The oral qualifying examination is administered by a committee composed of five members appointed by the dean of Graduate Studies on the recommendation of the executive committee of the group. The examination should be taken during the first two years of residence (usually in the summer of year 1 for dual degree students and no later than the summer of year 2 for PhD students). The student will be examined on the research proposal provided to the qualifying examination committee in writing at least two weeks prior to the examination date. The student will be examined also on general knowledge of immunology as well as in two specialized areas of immunology (e.g., innate immunity, immunochemistry, immunogenetics, cellular immunology, tumor and transplantation immunology, developmental immunology, molecular immunology). In addition, the student will be examined in one outside area usually related to the student's area of research (e.g. virology, microbiology, cell biology). The student should have preparation equivalent to an upper division course in the outside area.
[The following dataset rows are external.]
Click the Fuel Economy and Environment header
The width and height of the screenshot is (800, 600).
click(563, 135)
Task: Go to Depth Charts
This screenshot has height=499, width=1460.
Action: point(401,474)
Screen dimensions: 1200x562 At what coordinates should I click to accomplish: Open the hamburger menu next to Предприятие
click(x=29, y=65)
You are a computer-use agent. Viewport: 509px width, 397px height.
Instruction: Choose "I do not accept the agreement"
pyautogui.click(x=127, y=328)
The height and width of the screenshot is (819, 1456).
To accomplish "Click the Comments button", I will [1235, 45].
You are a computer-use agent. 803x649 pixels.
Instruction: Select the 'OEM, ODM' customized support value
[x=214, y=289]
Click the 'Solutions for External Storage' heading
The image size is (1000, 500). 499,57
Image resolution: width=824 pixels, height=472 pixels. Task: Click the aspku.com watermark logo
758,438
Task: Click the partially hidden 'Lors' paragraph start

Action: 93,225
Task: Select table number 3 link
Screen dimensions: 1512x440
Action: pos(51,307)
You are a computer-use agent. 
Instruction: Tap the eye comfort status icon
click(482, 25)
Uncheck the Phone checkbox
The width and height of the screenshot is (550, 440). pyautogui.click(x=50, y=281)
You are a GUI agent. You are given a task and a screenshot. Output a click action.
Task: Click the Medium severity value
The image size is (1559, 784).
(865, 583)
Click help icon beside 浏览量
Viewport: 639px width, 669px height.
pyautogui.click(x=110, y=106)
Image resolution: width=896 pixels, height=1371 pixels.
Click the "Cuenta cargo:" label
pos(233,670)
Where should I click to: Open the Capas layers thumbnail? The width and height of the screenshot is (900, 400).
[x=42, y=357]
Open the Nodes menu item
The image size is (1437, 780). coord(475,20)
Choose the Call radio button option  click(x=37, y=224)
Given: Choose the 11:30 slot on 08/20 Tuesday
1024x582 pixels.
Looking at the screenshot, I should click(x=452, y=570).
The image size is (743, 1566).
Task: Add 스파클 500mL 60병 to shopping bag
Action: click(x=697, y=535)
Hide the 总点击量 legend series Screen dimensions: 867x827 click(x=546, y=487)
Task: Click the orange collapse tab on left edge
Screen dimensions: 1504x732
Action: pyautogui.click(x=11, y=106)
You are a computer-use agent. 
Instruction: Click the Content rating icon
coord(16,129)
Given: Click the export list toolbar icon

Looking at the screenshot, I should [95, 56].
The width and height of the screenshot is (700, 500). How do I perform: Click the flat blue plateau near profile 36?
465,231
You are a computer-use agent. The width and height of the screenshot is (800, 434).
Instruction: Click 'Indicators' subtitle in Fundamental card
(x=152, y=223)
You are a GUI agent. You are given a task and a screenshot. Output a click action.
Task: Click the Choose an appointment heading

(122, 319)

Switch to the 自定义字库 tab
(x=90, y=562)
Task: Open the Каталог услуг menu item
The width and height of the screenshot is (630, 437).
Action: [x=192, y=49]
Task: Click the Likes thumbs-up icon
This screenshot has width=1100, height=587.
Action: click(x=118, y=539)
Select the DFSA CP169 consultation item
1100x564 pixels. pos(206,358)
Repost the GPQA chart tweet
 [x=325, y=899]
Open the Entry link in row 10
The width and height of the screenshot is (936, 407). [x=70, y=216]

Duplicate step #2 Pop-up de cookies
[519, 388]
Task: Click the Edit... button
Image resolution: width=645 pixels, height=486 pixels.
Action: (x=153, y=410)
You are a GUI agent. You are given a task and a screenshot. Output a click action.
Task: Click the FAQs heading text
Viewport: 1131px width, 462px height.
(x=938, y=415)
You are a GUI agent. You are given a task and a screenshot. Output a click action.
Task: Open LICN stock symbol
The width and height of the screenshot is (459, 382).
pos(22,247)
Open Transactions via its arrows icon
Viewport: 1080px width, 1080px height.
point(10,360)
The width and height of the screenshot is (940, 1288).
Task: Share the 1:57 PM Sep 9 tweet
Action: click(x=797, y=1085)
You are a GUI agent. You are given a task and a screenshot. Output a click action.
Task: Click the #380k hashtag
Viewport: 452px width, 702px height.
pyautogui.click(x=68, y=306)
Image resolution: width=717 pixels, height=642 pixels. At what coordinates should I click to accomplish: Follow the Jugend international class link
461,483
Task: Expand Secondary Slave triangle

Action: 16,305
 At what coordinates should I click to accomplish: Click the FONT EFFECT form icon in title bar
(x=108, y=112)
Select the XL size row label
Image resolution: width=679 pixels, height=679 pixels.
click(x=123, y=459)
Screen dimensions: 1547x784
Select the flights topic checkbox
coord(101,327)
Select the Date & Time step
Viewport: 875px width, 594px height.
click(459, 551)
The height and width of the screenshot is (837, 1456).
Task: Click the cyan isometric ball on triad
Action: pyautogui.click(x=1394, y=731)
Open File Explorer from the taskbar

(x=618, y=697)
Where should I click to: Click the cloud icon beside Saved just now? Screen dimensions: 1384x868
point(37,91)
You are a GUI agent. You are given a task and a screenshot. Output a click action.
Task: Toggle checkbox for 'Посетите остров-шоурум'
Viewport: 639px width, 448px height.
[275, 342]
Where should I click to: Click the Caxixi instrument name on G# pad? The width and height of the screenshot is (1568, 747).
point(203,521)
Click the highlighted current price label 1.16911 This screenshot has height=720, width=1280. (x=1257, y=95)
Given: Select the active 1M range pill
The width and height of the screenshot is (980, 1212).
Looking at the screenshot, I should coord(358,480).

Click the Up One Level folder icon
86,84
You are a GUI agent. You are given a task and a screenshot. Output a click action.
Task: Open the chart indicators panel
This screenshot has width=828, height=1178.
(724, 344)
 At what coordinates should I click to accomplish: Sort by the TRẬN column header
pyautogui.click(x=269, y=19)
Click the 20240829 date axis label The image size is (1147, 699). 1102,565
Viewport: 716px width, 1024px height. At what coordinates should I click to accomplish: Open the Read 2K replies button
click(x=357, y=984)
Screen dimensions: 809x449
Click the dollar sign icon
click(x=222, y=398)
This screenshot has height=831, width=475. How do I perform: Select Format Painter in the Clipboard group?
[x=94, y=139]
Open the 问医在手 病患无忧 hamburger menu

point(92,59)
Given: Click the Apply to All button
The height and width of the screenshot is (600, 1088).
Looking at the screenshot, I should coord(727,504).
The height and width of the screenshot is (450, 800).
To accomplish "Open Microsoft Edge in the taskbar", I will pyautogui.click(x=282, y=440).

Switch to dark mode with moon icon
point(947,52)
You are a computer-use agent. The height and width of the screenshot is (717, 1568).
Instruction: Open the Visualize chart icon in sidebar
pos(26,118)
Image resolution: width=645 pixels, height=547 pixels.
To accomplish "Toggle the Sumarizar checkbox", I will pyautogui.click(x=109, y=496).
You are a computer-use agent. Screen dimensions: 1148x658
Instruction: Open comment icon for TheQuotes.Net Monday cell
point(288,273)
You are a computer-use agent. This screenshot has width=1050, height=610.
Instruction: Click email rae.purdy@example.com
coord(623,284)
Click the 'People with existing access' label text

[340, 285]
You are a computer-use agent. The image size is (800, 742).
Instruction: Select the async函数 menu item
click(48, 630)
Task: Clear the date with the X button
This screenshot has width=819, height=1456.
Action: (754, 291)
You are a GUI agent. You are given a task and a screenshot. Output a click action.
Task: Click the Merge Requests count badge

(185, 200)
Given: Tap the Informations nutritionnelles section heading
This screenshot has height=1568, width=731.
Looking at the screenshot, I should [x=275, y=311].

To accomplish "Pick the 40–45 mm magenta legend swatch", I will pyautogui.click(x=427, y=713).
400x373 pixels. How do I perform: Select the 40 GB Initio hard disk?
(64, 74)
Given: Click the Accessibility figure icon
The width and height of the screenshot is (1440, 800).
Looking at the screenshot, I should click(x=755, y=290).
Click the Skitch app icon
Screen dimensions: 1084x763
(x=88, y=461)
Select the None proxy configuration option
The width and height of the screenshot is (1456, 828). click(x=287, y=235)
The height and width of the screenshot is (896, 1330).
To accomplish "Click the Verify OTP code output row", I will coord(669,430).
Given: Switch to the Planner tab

After passing the Qualifying Examination the student advances to PhD candidacy. The student then works toward completion of the research and dissertation. The student, in consultation with the faculty mentor and graduate advisor, will identify a dissertation committee. The student's faculty mentor (major professor) acts as the chairperson of the dissertation committee. Two additional committee members are identified by the student, nominated by the graduate adviser and approved by the dean of Graduate Studies. The student is expected to meet at least once a year with the dissertation committee to report on progress and to receive feedback from the committee. Upon completion of the research component, the candidate will report the significant research findings in the context of the existing literature and with discussion on the implication of the findings in form of a written dissertation. Following approval of the dissertation by each member of the dissertation committee the student will submit the dissertation to Graduate Studies.
The Ph.D. student will present a formal research seminar upon completion of the written dissertation.
Master of Science (M.S.)
There are two plans under which a student may pursue a master's degree at UC Davis: Plan I (by thesis); and Plan II (by comprehensive examination). The graduate group in immunology currently only offers admission to the Master Plan I (by thesis). Masters by comprehensive examination (Plan II) is available only under exceptional circumstances. To receive the Master's degree, students are required to be in residence a minimum of three quarters. A MS Plan I degree is usually obtained within 2 years.
Plan I (Master's degree by thesis):
Students must identify a sponsoring faculty member for admission to the Master's degree program. Upon entering the program the student will conduct coursework and research under the guidance of the identified faculty mentor. The degree requires completion of course work as outlined in the Master's degree Study Plan and a written thesis. A minimum of 30 units of course work is required of which at least 15 must be in graduate level (200) courses with not less than 12 units in graduate research (courses numbered 299). As soon as possible but no later then Spring quarter of the first year the student, in consultation with the faculty mentor and the graduate advisor, will identify a thesis committee. The thesis committee consists of three faculty members, at least two from the Graduate Group in Immunology. The sponsoring faculty mentor acts as the Chair of the thesis committee. The Chair and the two additional members are appointed by the dean of Graduate Studies on recommendation by the student's Graduate Advisor.
Plan II (Master's degree by comprehensive examination)
Requires completion of 36 units of upper division and graduate course work; at least 28 of the 36 units must be earned in graduate courses in the major field; however, no more than 9 units may be in research courses. Under this plan passing of a comprehensive final examination is required of all students to obtain the M.S. degree.